* **REQUIREMENTS**: Reproduce each of the following lines word for word.

Pointing lines for text and elements
▬▬▬▬▬▬

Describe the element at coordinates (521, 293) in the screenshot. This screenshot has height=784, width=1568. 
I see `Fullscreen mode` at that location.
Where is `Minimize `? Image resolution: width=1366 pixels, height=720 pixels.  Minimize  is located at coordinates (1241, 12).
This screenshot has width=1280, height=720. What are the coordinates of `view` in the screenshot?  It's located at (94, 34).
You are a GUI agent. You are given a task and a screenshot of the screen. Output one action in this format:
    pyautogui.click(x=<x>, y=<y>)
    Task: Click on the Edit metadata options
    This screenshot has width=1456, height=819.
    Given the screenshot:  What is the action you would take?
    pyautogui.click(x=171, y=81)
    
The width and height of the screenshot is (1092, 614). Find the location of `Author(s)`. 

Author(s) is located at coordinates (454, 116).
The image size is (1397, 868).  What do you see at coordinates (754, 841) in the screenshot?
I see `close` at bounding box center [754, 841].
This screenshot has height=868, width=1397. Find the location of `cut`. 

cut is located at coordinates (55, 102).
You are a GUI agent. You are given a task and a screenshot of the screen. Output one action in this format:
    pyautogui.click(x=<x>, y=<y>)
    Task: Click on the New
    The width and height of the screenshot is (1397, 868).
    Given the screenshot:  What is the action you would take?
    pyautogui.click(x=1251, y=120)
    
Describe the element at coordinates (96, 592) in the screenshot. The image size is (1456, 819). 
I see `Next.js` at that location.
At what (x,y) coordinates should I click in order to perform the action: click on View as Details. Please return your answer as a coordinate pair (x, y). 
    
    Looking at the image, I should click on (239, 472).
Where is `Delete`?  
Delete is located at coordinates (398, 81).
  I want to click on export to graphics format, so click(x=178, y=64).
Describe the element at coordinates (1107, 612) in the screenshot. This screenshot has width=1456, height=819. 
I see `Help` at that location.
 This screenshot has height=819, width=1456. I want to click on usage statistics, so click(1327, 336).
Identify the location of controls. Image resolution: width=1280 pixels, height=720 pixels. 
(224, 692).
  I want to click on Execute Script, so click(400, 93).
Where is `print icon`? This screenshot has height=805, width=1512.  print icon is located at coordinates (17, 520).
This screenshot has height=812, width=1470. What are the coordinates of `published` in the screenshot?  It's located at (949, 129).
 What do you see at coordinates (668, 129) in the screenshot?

▬▬▬▬▬▬

* **THE REPLY**:
Describe the element at coordinates (521, 293) in the screenshot. This screenshot has height=784, width=1568. 
I see `Fullscreen mode` at that location.
Where is `Minimize `? Image resolution: width=1366 pixels, height=720 pixels.  Minimize  is located at coordinates (1241, 12).
This screenshot has width=1280, height=720. What are the coordinates of `view` in the screenshot?  It's located at (94, 34).
You are a GUI agent. You are given a task and a screenshot of the screen. Output one action in this format:
    pyautogui.click(x=<x>, y=<y>)
    Task: Click on the Edit metadata options
    This screenshot has width=1456, height=819.
    Given the screenshot:  What is the action you would take?
    pyautogui.click(x=171, y=81)
    
The width and height of the screenshot is (1092, 614). Find the location of `Author(s)`. 

Author(s) is located at coordinates (454, 116).
The image size is (1397, 868).  What do you see at coordinates (754, 841) in the screenshot?
I see `close` at bounding box center [754, 841].
This screenshot has height=868, width=1397. Find the location of `cut`. 

cut is located at coordinates (55, 102).
You are a GUI agent. You are given a task and a screenshot of the screen. Output one action in this format:
    pyautogui.click(x=<x>, y=<y>)
    Task: Click on the New
    The width and height of the screenshot is (1397, 868).
    Given the screenshot:  What is the action you would take?
    pyautogui.click(x=1251, y=120)
    
Describe the element at coordinates (96, 592) in the screenshot. The image size is (1456, 819). 
I see `Next.js` at that location.
At what (x,y) coordinates should I click in order to perform the action: click on View as Details. Please return your answer as a coordinate pair (x, y). 
    
    Looking at the image, I should click on (239, 472).
Where is `Delete`?  
Delete is located at coordinates (398, 81).
  I want to click on export to graphics format, so click(x=178, y=64).
Describe the element at coordinates (1107, 612) in the screenshot. This screenshot has width=1456, height=819. 
I see `Help` at that location.
 This screenshot has height=819, width=1456. I want to click on usage statistics, so click(1327, 336).
Identify the location of controls. Image resolution: width=1280 pixels, height=720 pixels. 
(224, 692).
  I want to click on Execute Script, so click(400, 93).
Where is `print icon`? This screenshot has height=805, width=1512.  print icon is located at coordinates (17, 520).
This screenshot has height=812, width=1470. What are the coordinates of `published` in the screenshot?  It's located at (949, 129).
 What do you see at coordinates (668, 129) in the screenshot?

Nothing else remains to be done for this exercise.